Monday, January 5, 2009

lost a friend

I lost my best friend to technology. We spoke daily for the past ten years or so. Then came facebook. Suddenly she was able to go online and have “friends” that she can keep up with by just posting a sentence here and there. People she hadn’t seen or heard about in years were suddenly being talked about in conversation though in truth still not one word had been uttered between them. Friends of mine were now friends of hers. As I am not on facebook I still received phone calls, yet not as often as before. Then came the killer. My friend got a new phone. A blackberry, with a full keyboard. Now she could be in touch with anyone, even me, without ever speaking a word. And so, I now receive a text which is supposed to sum up an entire day or a “wazzup” meant to convey “im thinking of you”. Yet I remain of the old school of thought.
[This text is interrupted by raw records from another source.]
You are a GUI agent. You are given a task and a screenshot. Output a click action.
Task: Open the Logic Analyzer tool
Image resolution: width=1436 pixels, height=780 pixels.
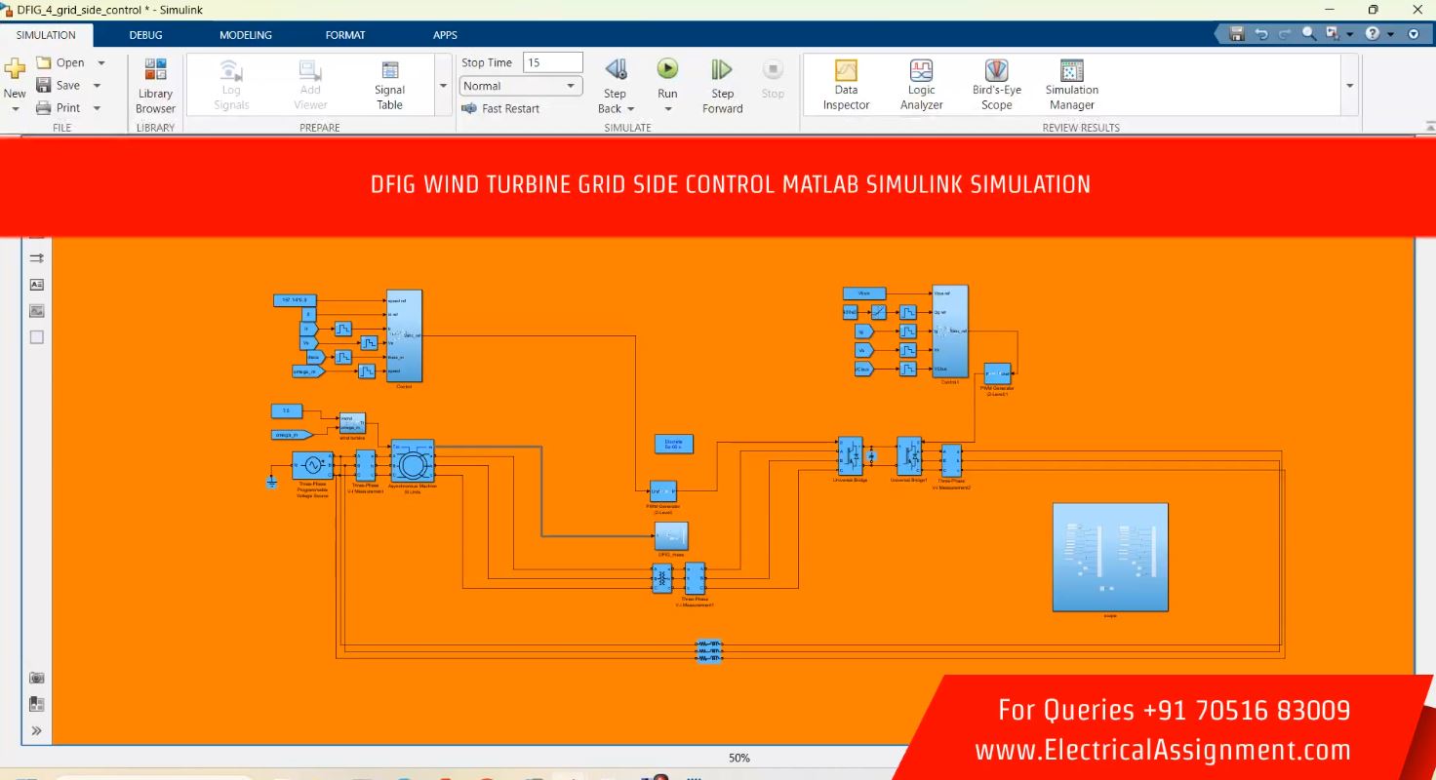click(921, 86)
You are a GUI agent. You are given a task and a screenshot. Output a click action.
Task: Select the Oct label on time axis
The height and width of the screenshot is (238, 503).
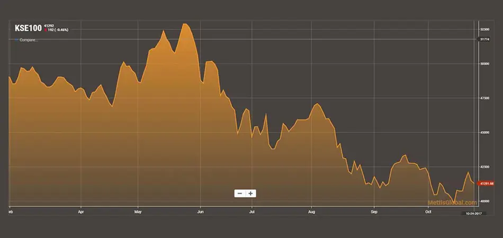(428, 210)
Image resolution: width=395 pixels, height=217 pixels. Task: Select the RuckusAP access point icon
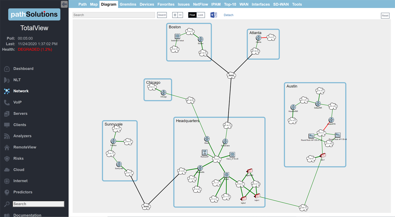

If you are thinking of me, talk to me. make an effort. Show me that you care. The written word is worth a lot but cant take the place of a real live conversation.

Friday, January 2, 2009


I went out for lunch recently with 3 friends. After a very satisfying meal we picked up pastries from the bakery and headed to my house to eat them while playing a game. It was during the game that I looked around me at all these thin girls with the realization that they all just ate the same amount as I did. Yet they all had the bodies considered ideal while I, lets just say, don’t. They are able to eat without a thought, they don’t exercise and while I try to make wise food choices and exercise religiously, I will never be as thin as they are. Which made me think… why am I expected to work to look like their body type? They are built one way, I another. Why is theirs considered superior? Why are men allowed to expect me to look this way? Why do I feel guilty when I eat what they eat freely? I try to stay within a healthy range, and exercise to keep my heart pumping but more than that is just getting caught up with what society has dictated to be right. If my body is unable to process foods in the same manner as theirs why am I looked on as if I did something wrong? I hate that we have all become so weight conscious and that at times I still allow myself to get swept up in the madness. But my daily struggle at this point is not to cut down on high calorie foods but rather to stop caring about its effects.